The global insect farming sector is rapidly expanding, driven by rising demand for sustainable protein sources and its potential to contribute to food security solutions. This study focuses on the quantification of chitin by comparing two gravimetric methods (ADF-ADL and crude fiber estimation) with a purification method considered as a reference method. It also aims to use the near-infrared spectroscopy (NIRS) to rapidly assess the quality of insect meals, in particular the macronutrients (moisture, protein, fat) and chitin content in a large data set of insect samples. Both alternative methods overestimated chitin content compared to the enzymatic purification method, which is the most reliable but more complex and expensive. Given their advantages (fairly simple, no significant investment, higher sample throughput, relatively short time execution), they can serve for rapid screening when precise chitin determination is not required. Calibration models showed good performance, particularly for protein and fat determination, and satisfactory results for chitin prediction. The NIRS models show promises for rapid and reliable prediction of insect products, although the chitin assessment remains to be further validated. Its implementation could streamline chemical quality control in insect-based food and feed production, offering speed and flexibility for industrial applications.

1. Introduction

An increased interest in insects as an alternative source of protein has been observed during this last decade. Although entomophagy, or eating insects in raw or processed forms (such as protein bars, chips, etc.), has not yet become a habit in European countries [1], the use of insects as animal feed faces less opposition. Due to their composition, insect meals constitute interesting substitutes for ingredients such as soybeans, corn, and fishmeal. Moreover, their production presents many advantages, such as the potential for mass production, low requirements in terms of resources (space, water consumption), and low greenhouse gas emissions, making them more sustainable and environmentally friendly [2,3]. Rearing edible insects has a lower environmental impact compared to producing other animal proteins, specifically poultry, pig, and cattle production [4]. Currently, they are being developed particularly for feeding pigs, poultry, and fish [5], and their possible applications in the field of pet nutrition, especially dogs, have been discussed recently [6]. As mentioned by [7], the European legislation allows eight species to be used for the production of insect meal, i.e., Acheta domesticus (Orthoptera, Gryllidae), Alphitobius diaperinus (Coleoptera, Tenebrionidae), Bombyx mori (Lepidoptera, Bombycidae), Gryllodes sigillatus (Orthoptera, Gryllidae), Gryllus assimilis (Orthoptera, Gryllidae), Hermetia illucens (Diptera, Stratiomyidae), Musca domestica (Diptera, Muscidae), and Tenebrio molitor (Coleoptera, Tenebrionidae).
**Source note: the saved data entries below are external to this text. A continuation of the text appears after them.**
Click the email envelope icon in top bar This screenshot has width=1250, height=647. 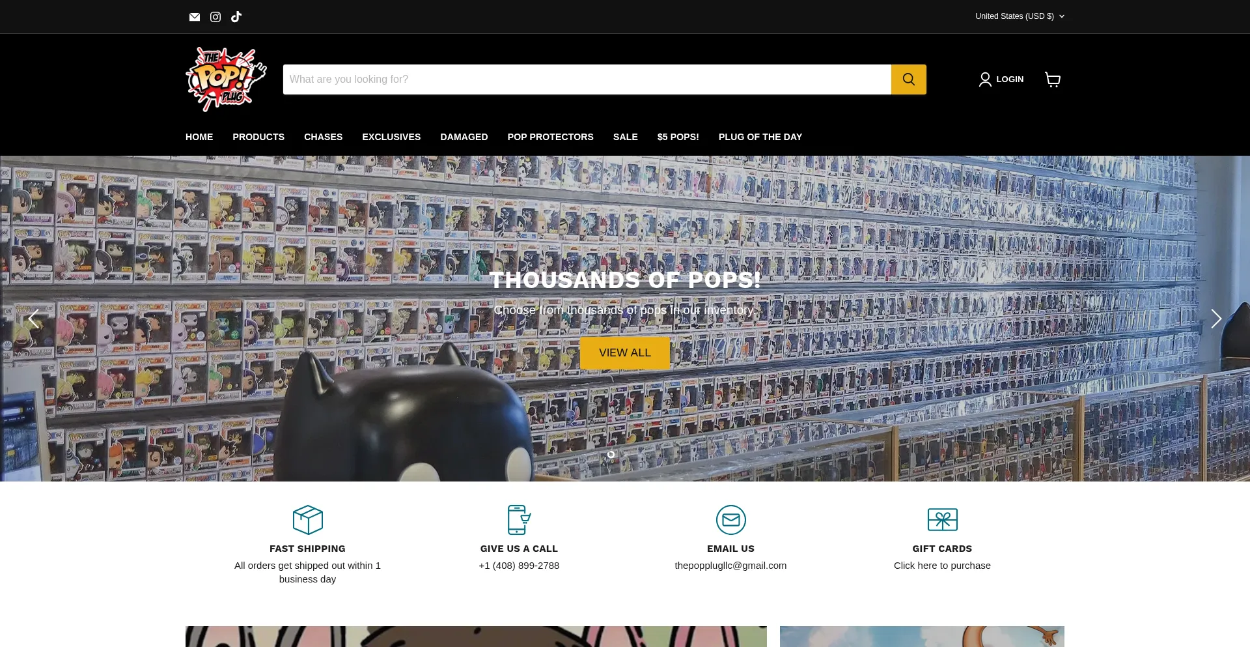point(194,17)
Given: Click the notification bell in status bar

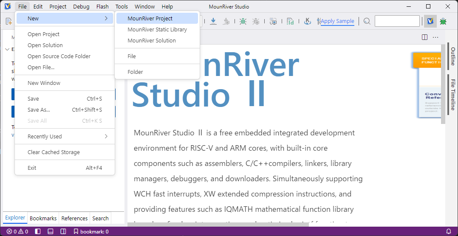Looking at the screenshot, I should 448,231.
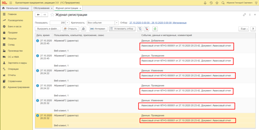Open the history clock icon
Image resolution: width=259 pixels, height=130 pixels.
point(211,3)
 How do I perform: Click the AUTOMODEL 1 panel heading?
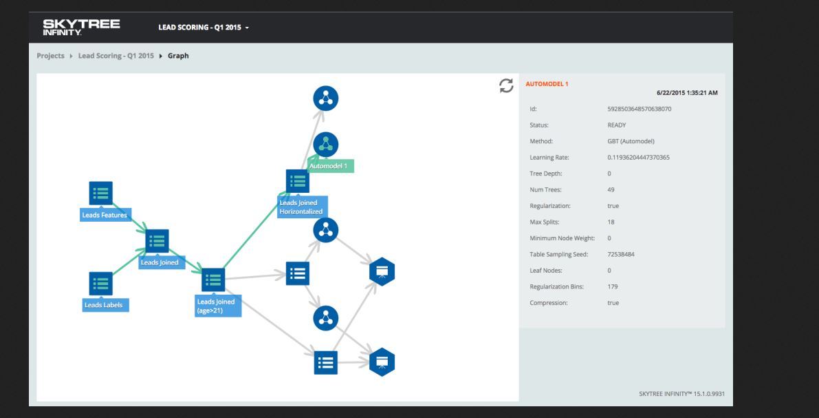pyautogui.click(x=547, y=84)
However, in practice, insect meals intended for animal feed are primarily composed of black soldier fly larvae (H. illucens) and yellow mealworm (T. molitor).
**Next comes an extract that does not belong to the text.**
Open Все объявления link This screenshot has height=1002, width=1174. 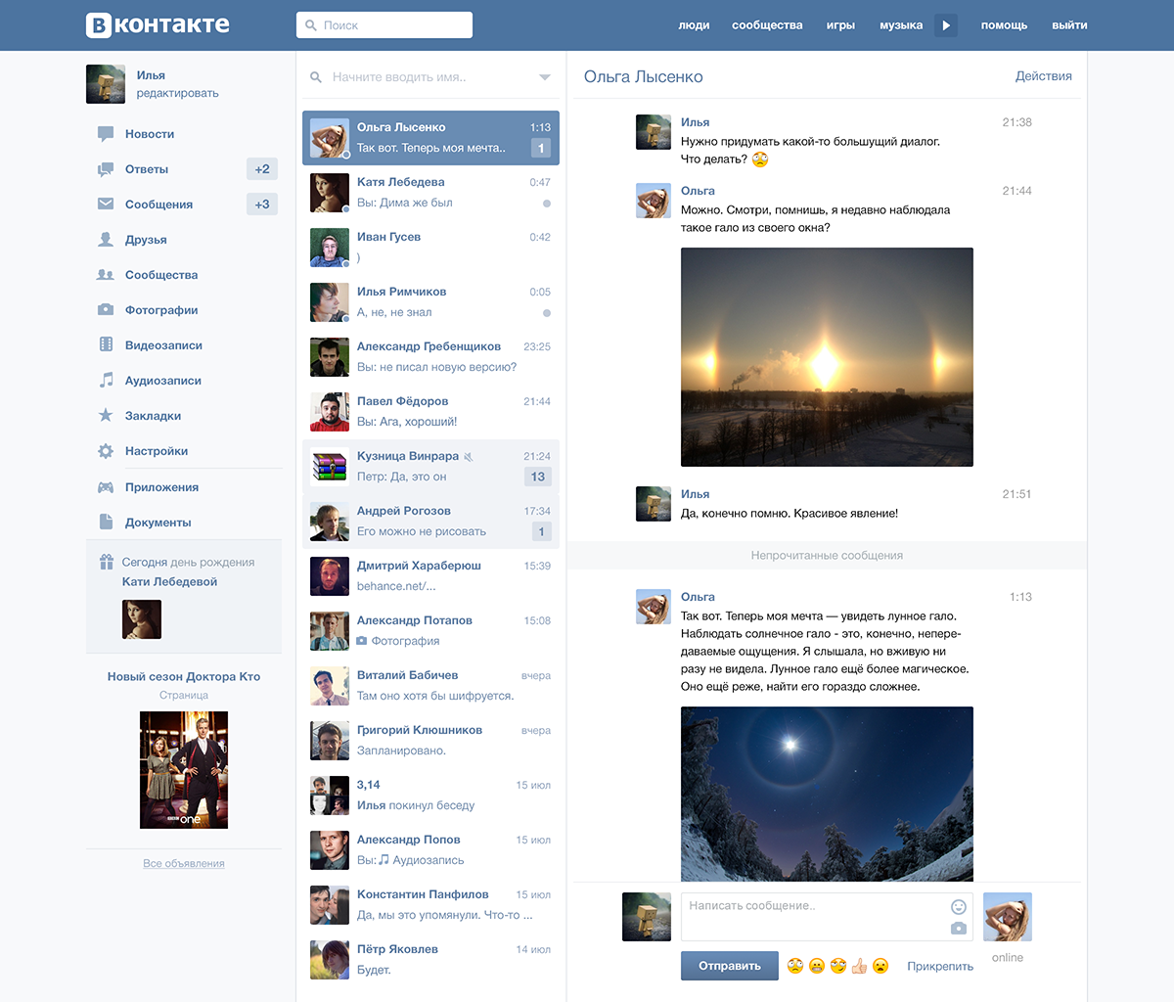(x=184, y=863)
Insect meals have high nutritional value, as a source of proteins containing essential amino acids, as well as fatty acids, vitamins, and minerals [8,9]. The composition and growth of mealworm larvae, for instance, depend on rearing conditions such as temperature and relative humidity; however, their diet [10,11] also showed a large variability in the nutrient composition of the different larval instars of Tenebrio molitor. According to this publication, an earlier larval instar would be a good choice for harvest considering yield, growth rate, and nutritional value.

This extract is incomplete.